5 Ways to Use Numbered Dice
Here are 5 ways to use numbered dice:
I played this game with my two oldest boys who are soon to be 3 and 5years old, and due to their ages I kept the coins to a minimum. We could cope with counting 1p, 2p and 5p, but you could add more dice and a larger variety of coins if your kids are more able.
We took turns to roll the dice then collect that number of coins. My 2yo stuck to making his amounts from 1ps using one to one correspondence, but my 4yo was able to pick a 5p and a 1p to match the dice face 6, for example.
When the game concluded we counted the total coins to determine the winner. Again, this was something I really had to help with.
Roll and Cover
This is a simple way to build a picture by matching a dice face with the correct numeral. The player rolls a number and places the correct piece of the image into place. Any image can be used, I first saw and recreated a simple caterpillar body with each section numbered.
I more recently created this superhero activity to suit the interests of my boys. It can be printed then laminated if you like, and with the addition of Velcro dots it can be played many times. By printing two or more copies you can increase the number of players with the winner completing their image first.
You can find this free game on my blog.
Roll a Tower
This is a good activity to encourage counting as well as construction skills. It also appealed to the competitive nature of my boys.
Rolling the dice and collecting the correct number of blocks is the first step that allows your child to use one to one correspondence for counting.
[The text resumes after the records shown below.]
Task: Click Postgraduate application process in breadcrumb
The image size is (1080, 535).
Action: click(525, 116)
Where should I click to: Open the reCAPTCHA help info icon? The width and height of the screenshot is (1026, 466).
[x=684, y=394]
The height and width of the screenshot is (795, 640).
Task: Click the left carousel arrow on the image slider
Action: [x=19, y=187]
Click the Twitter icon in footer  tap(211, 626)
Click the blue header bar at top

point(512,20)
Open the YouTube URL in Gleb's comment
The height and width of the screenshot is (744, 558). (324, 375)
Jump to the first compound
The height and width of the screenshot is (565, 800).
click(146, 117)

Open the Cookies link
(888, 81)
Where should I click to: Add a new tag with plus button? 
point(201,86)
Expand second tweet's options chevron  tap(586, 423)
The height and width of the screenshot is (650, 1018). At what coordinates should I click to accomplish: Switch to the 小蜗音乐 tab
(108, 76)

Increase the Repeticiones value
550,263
Secondly, they have to build a tower using their blocks. There is an element of structural building strategy here; as play passes between players a choice has to be made; to build low and strong or high and precariously, the winner achieving the tallest standing tower.
Roll & Remember
This is based on a classic memory pairs type game. It is a very simple and quick exercise that promotes the recognition of die faces.
I made six ‘Dice Cards’ showing the different faces by colouring dots in marker pen on recycled cardboard. You could also make more than six, creating a larger ‘deck’ to extend the length of the game.
We spread out the cards face down on the table.
We took turns to roll the dice and then see if we could locate that card by turning it over. If we found a match the player would keep that card. We had to remember the location of the overturned cards just as in a Pair Matching game.
This is an art activity that requires matching dice faces to numerals but is also super messy fun!
I drew large numbers on A4 paper and left out poster paint and our jumbo foam dice.
I simply asked my oldest to print the correct side of the dice onto the number to create an artwork that reinforces dice and number recognition.
The best part for my son was dipping the dice in the paint as he thought I wouldn’t let him at first! Luckily the dice was easily washed clean!